--- BEGIN Recorded information ---
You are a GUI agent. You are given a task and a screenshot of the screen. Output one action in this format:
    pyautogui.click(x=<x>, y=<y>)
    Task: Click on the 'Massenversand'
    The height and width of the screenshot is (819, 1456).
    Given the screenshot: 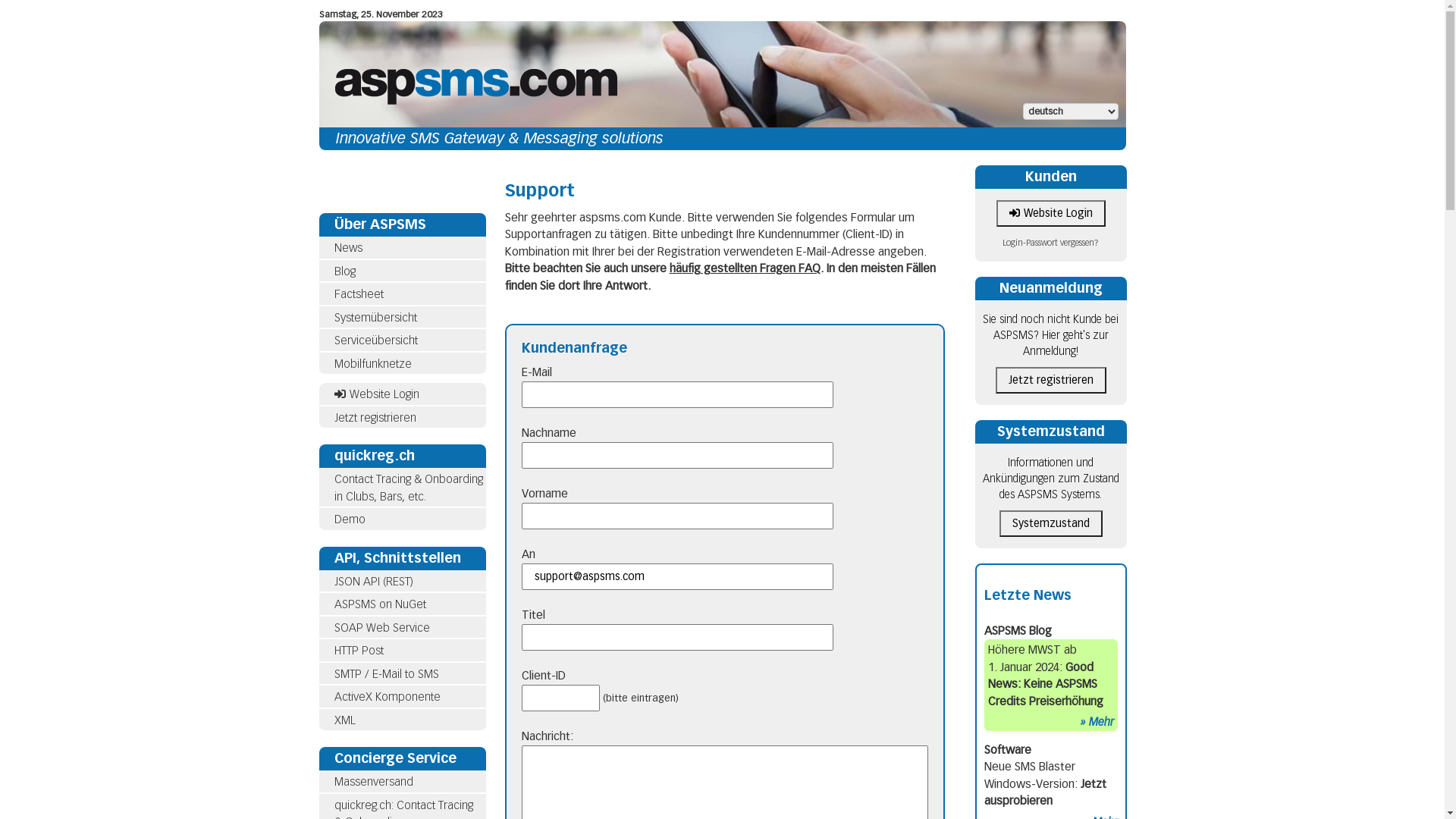 What is the action you would take?
    pyautogui.click(x=372, y=781)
--- END Recorded information ---
What the task requires: Extract the lines that run from the start of the records through the line containing "The height and", and reproduce them verbatim, including both ends.

Finished answer:
You are a GUI agent. You are given a task and a screenshot of the screen. Output one action in this format:
    pyautogui.click(x=<x>, y=<y>)
    Task: Click on the 'Massenversand'
    The height and width of the screenshot is (819, 1456).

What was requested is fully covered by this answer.